On the campaign trail, Cahill will likely focus more on his long experience in the environmental policy area. In common with his former boss, he believes that climate change is a serious issue that requires the mitigating efforts of government intervention. They together formed the environmental consultancy firm, the Pataki-Cahill Group.

(Gov. Pataki parts company with most prominent Republicans on the issue. He has co-chaired the Independent Task Force on Global Warming, a project of the Council on Foreign Relations, and focuses on climate-change issues as a member of the U.S. Mission to the United Nations' General Assembly.)

“I’m very proud we took the lead on climate change. We were very proactive,” Cahill said of the administration he served. He was referring in part to the Pataki initiative that led to the Regional Greenhouse Gas Initiative, the first multi-state carbon cap and trade program in the country.

More generally, Cahill is using a familiar GOP line of attack: he has contended that Attorney General Schneiderman is not sufficiently pro-business and is “nothing but an adversary” to certain forms of economic development.

He added, however, that “there are probably a whole range of issues that I disagree with Republicans across the country.”

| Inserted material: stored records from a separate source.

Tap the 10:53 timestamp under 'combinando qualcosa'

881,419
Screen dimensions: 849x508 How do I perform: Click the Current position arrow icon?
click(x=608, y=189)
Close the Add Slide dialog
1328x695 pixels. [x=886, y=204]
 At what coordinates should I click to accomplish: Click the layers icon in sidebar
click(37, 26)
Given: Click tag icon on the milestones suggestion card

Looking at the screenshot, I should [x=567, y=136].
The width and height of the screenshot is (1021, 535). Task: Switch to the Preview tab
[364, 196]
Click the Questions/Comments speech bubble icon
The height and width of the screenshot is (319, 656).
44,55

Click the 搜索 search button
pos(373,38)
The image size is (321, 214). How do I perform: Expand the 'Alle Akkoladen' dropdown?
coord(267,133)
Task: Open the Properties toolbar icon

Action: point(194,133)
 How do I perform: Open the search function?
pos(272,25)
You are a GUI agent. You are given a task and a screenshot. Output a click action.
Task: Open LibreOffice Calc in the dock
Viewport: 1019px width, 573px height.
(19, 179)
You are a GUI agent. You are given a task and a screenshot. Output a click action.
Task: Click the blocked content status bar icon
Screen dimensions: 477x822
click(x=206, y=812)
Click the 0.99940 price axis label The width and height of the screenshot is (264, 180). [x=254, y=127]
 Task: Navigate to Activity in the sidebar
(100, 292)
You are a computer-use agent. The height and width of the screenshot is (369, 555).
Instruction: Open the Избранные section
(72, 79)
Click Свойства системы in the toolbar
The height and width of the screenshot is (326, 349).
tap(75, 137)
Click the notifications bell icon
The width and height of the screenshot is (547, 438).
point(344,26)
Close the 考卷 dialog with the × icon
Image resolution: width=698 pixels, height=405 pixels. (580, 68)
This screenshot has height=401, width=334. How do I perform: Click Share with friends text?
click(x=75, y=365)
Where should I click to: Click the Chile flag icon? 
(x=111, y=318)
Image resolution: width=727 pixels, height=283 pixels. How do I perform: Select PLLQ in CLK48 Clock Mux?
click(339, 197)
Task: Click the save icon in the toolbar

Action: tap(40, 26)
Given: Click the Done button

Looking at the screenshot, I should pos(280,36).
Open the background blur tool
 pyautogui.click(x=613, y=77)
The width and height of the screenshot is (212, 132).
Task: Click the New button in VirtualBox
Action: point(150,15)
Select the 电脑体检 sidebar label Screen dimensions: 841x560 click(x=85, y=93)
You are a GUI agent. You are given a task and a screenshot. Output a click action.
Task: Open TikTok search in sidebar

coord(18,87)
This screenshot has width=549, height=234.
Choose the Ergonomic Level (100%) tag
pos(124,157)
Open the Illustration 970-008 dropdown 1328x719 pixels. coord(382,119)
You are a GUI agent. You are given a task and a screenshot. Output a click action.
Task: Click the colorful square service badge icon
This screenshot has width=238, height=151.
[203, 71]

The 55-year-old Cahill said he is asking voters “to look beyond labels to the kinds of policies that are going to best serve New Yorkers.”

Kitchen-table politics

As the third of the six children of Margaret, a County Cavan native, and James Cahill, a Manhattan tavern owner who was originally from County Longford, the candidate has a natural sympathy for the plight of immigrants, regardless of their status. “Everybody should be given an opportunity to succeed,” Cahill said.

He supports the Dream Act, believing that the illegal/legal distinction should not apply to children or those who’ve grown up in America.

Cahill and his wife of 27 years, Kim, themselves have four children: John, Meghan and twins Erin and James.

The candidate can trace his interest in the process to family conversations going as far back as the 1960s. “They were about President Kennedy and then Senator Kennedy,” recalled the life-long Yonkers resident. “Growing up we discussed politics around the kitchen table.”

Now that passion finds expression in bringing political ideas to the voters and he is enjoying that new role.

“It’s good to visit cities I haven’t been to in quite some time. That’s the fun part,” he said. “Pretty much every day, I travel to somewhere in the state.”

Cahill said: “We’ve been getting a very good reception.”